OBJECTIVE - Copy every line of the material below exactly, omitting the pictures.
---------- AVAILABLE DATA
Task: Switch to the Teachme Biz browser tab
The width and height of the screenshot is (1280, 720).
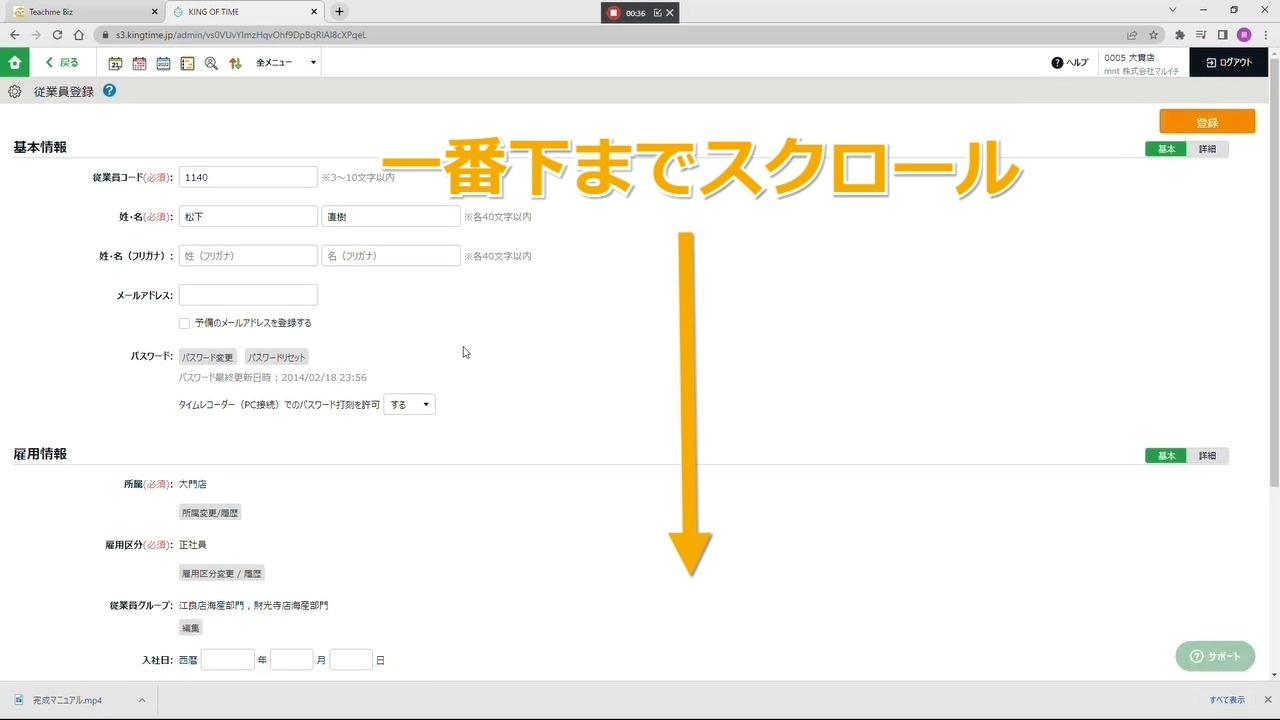Action: click(80, 12)
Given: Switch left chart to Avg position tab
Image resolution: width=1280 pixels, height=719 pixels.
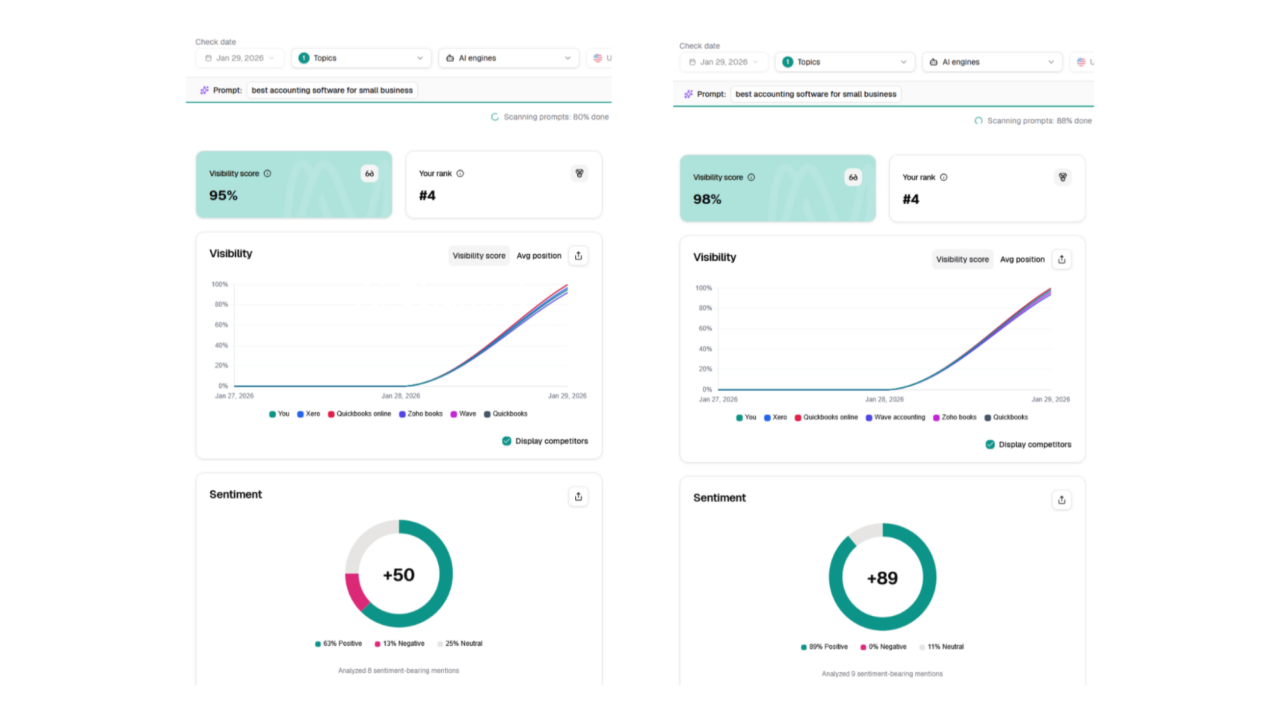Looking at the screenshot, I should (539, 255).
--------------------
SOLUTION TO THE EXERCISE -
Task: Switch to the Teachme Biz browser tab
The width and height of the screenshot is (1280, 720).
Action: click(80, 12)
Given: Switch left chart to Avg position tab
Image resolution: width=1280 pixels, height=719 pixels.
Looking at the screenshot, I should (539, 255).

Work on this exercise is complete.